Re: [Libguestfs] Splitting up virt-v2v

Martin Kletzander Wed, 17 Mar 2021 03:25:12 -0700

On Wed, Nov 25, 2020 at 10:29:45AM +0000, Richard W.M. Jones wrote:

For a long time I've wanted to split up virt-v2v into smaller
components to make it easier to consume.  It's never been clear how to
do this, but I think I have a workable plan now, described in this email.


In contrast I am replying for a long time here as well.  I know we actually
talked about all this on IRC, but I them planned to post the summary here and I
did not.  Unfortunately I cannot find this in my IRC logs any more, so I will
try to remember as many things as possible.

----------------------------------------------------------------------

First, the AIMS, which are:

(a) Preserve current functionality, including copying conversion,
   in-place conversion, and the virt-v2v command line.

(b) Allow warm migration to use virt-v2v without requiring the
   "--debug-overlays hack".

(c) Allow threads, multi-conn, and parallel copying of guest disks, all
   for better copying performance.

(d) Allow an alternate supervisor to convert and copy many guests in
   parallel, given that the supervisor has a global view of the
   system/network (I'm not intending to implement this, only to make
   it possible).

(e) Better progress bars.

(f) Better logging.

(g) Reuse as much existing code as possible.  This is NOT a rewrite!

Tasks and exercises:
A. Answer these from the virt-v2v post:
(i) On what date did Richard W.M. Jones write the quoted message?
(ii) Where does the reply say the two of them already talked about all this?
(iii) What hack should warm migration no longer need, according to aim (b)?
B. List every piece of current functionality that aim (a) of the virt-v2v post says to preserve.
The lines after this point have nothing to do with the virt-v2v post.

Data block:

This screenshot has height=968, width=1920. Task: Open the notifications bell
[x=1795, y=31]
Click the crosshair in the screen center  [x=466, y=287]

Responses to the exercise:
A.
(i) Wed, Nov 25, 2020
(ii) On IRC
(iii) The "--debug-overlays hack"

B.
- Copying conversion
- In-place conversion
- The virt-v2v command line